Caesars Entertainment Corp. plans to open a $550 million outdoor promenade on the Las Vegas Strip in June 2013, linking its casinos on the east side of the boulevard with restaurants, bars and a 550-foot observation wheel.
Calling the Linq project Sin City's first major development after the Great Recession took its toll on tourism, Caesars spokeswoman Jan Jones told reporters Wednesday that the construction will employ 3,000 workers to build something that will cater to 21- to 46-year-olds _ a set of tourists expected to make up more than half the market in four years.
"We're not just building another casino or hotel rooms _ another big box _ because quite frankly we don't think that's what Las Vegas needs," Jones said. "We have enough rooms, we have enough slot machines. What we need is new energy and new attractions that continue to bring customers to Las Vegas _ and new customers."
The centerpiece of the project is a soaring wheel _ taller than the London Eye and the Singapore Flyer _ with spherical air-conditioned cabins that can hold 40 people each and take 30 minutes to make one revolution.
The wheel is designed to hold as many as 1,120 passengers at one time, with individual rides costing less than $20 each.
The project will call for the existing O'Sheas casino on the Strip to be closed and moved to make way for the Linq's pedestrian entrance from the Strip.
Rick Mazer, vice president of five of Caesars' casinos that run contiguously roughly along one-third of a mile of Las Vegas Boulevard, said O'Sheas will be incorporated into a rebranded, redone Imperial Palace.

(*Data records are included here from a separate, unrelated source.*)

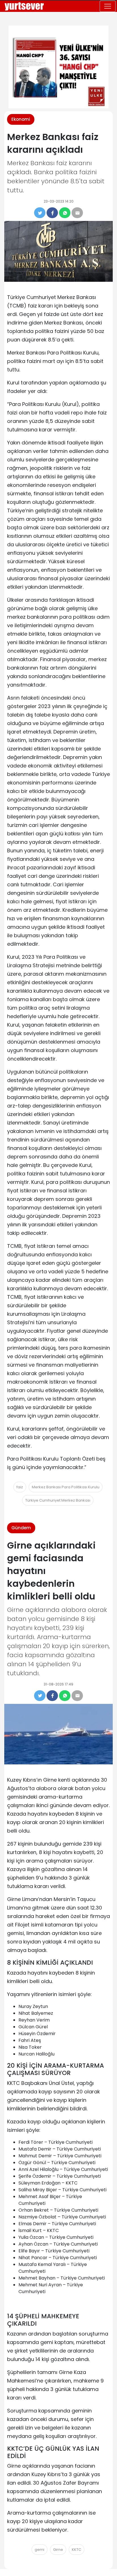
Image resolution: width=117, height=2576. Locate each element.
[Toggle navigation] (108, 6)
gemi (39, 2549)
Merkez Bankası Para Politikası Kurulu (65, 1487)
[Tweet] (39, 212)
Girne (58, 2549)
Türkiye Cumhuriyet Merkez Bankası (57, 1500)
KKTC (76, 2549)
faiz (19, 1487)
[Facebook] (52, 212)
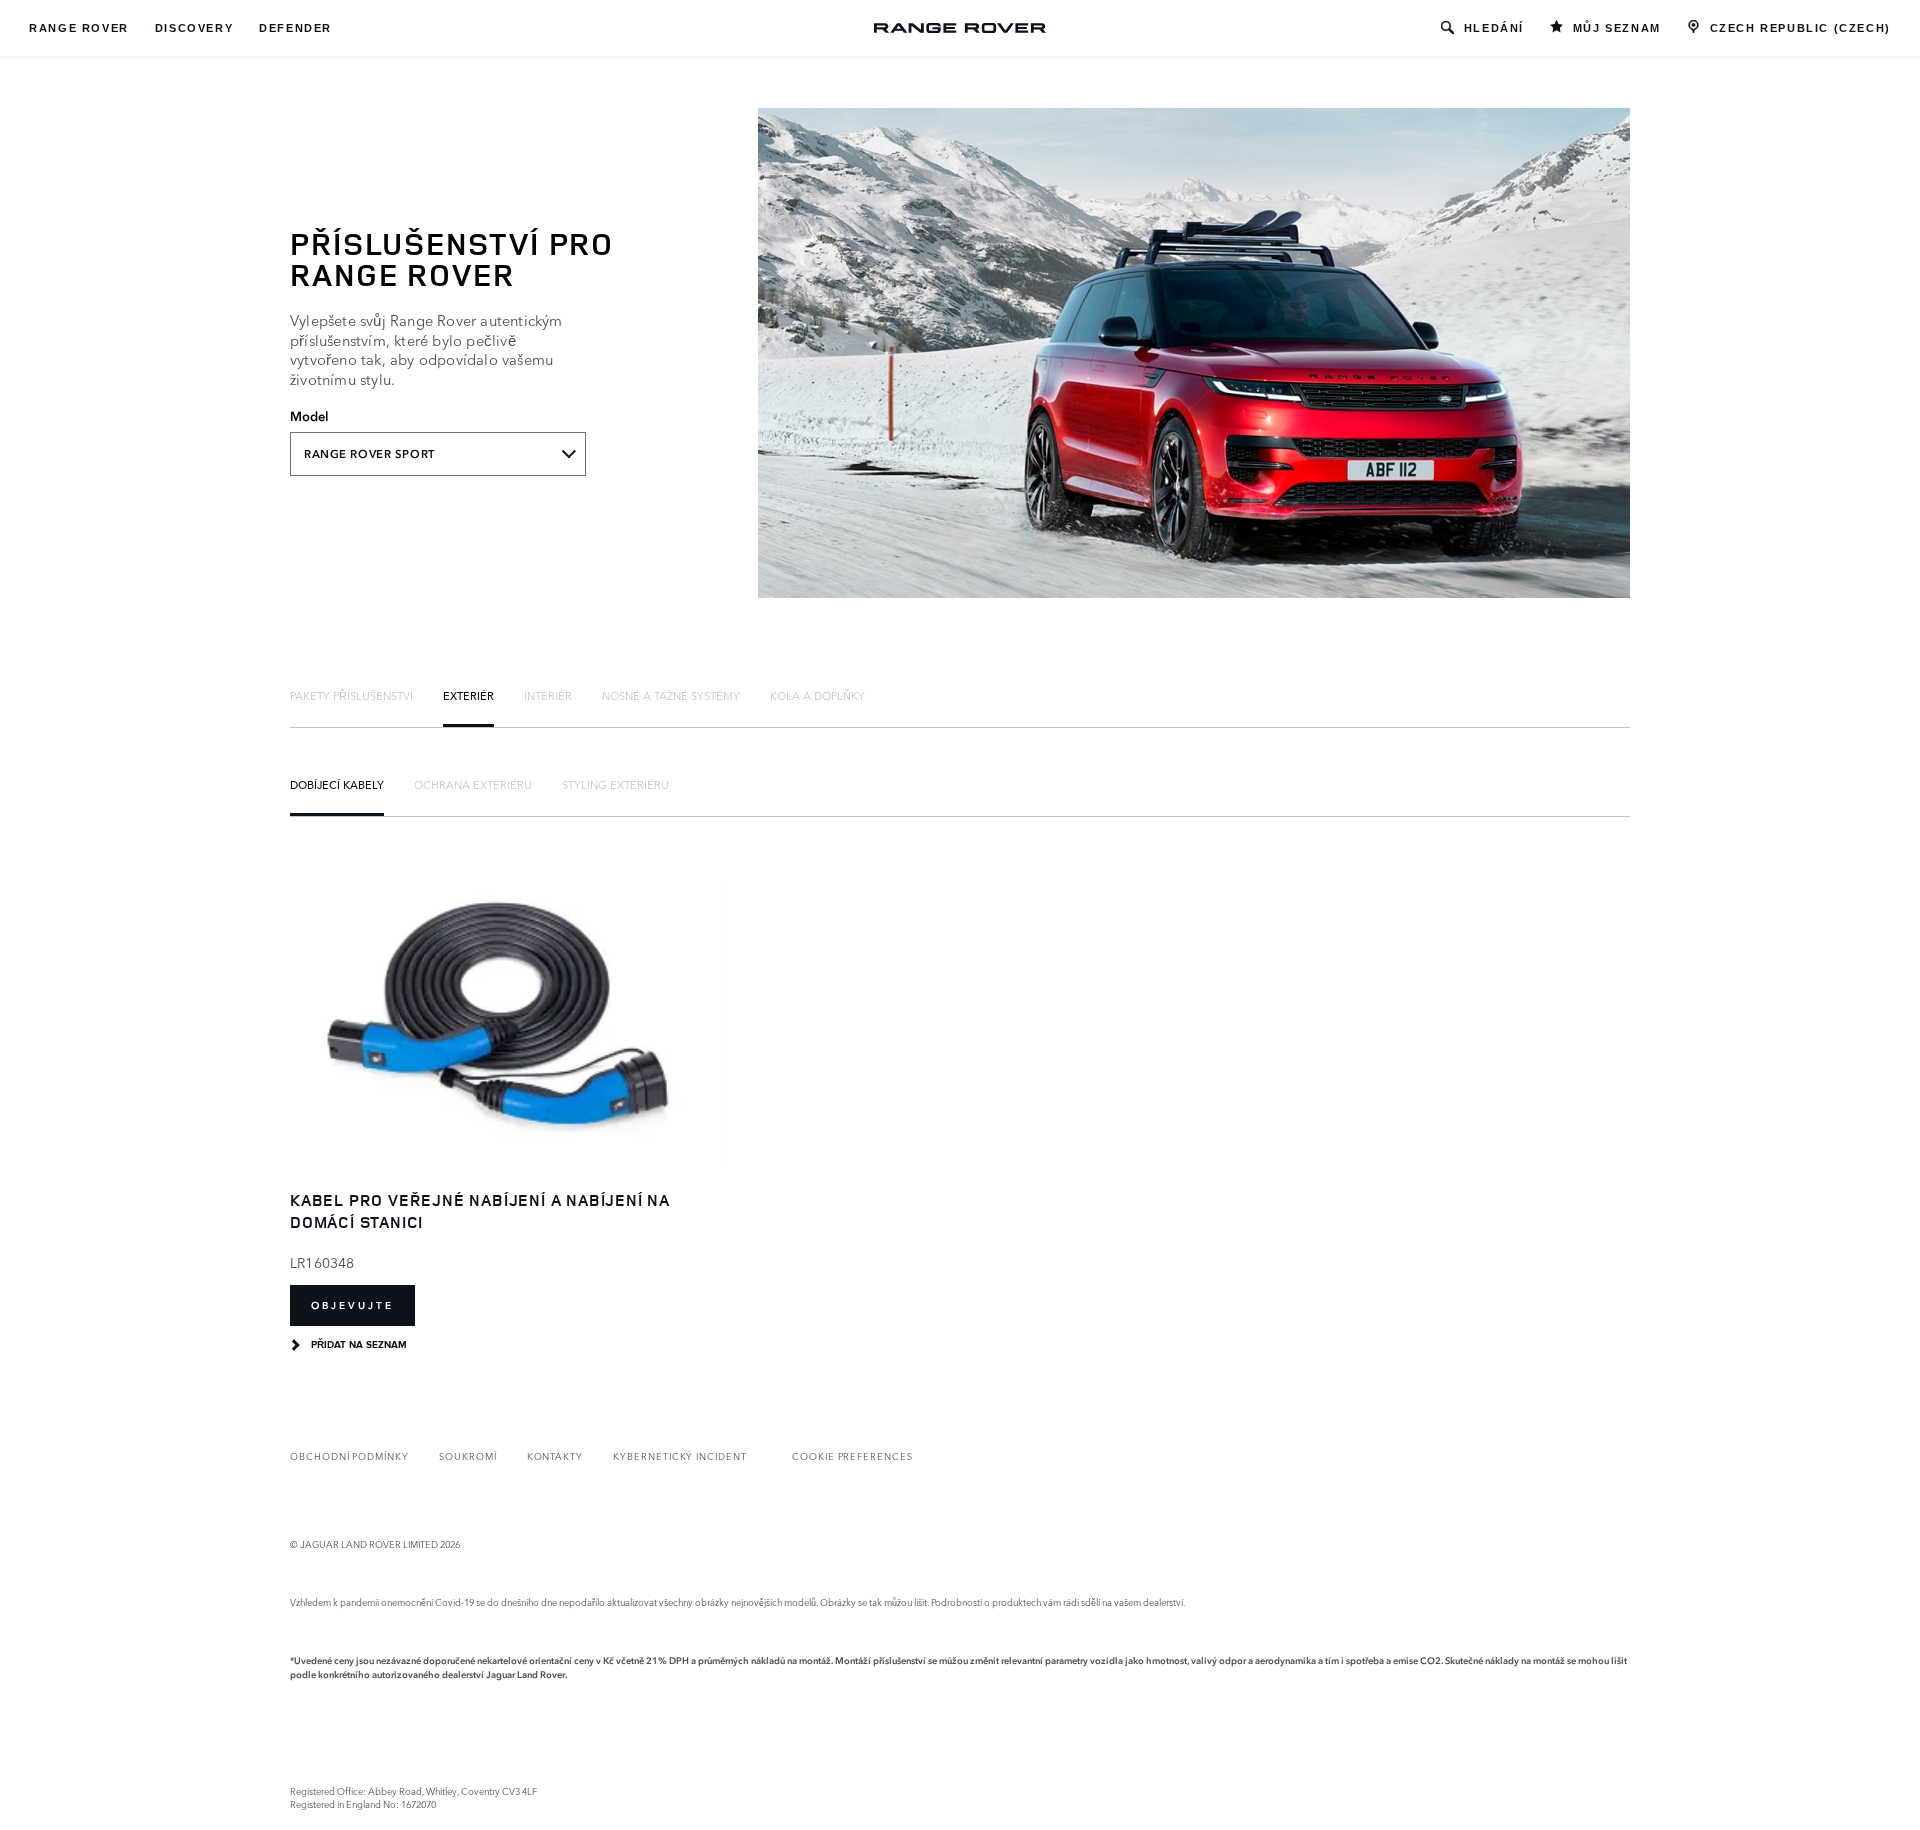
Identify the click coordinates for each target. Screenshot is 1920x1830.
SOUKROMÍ (468, 1455)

Mazer said Caesars will no longer lease the Imperial Palace name and will rebrand the casino.
Greg Miller, Caesars' vice president of development, said the project is fully funded and will begin major construction next year, though preparations will begin in September.
"Our project has every penny we need to complete it, sitting in the bank," Miller said.
Caesars, the privately owned world's largest gambling company, raised $450 million in financing for Linq and the unfinished interior of its Octavius Tower at Caesars Palace in April. The loan matures in 2017.
Caesars lost $155.5 million during the second quarter this year.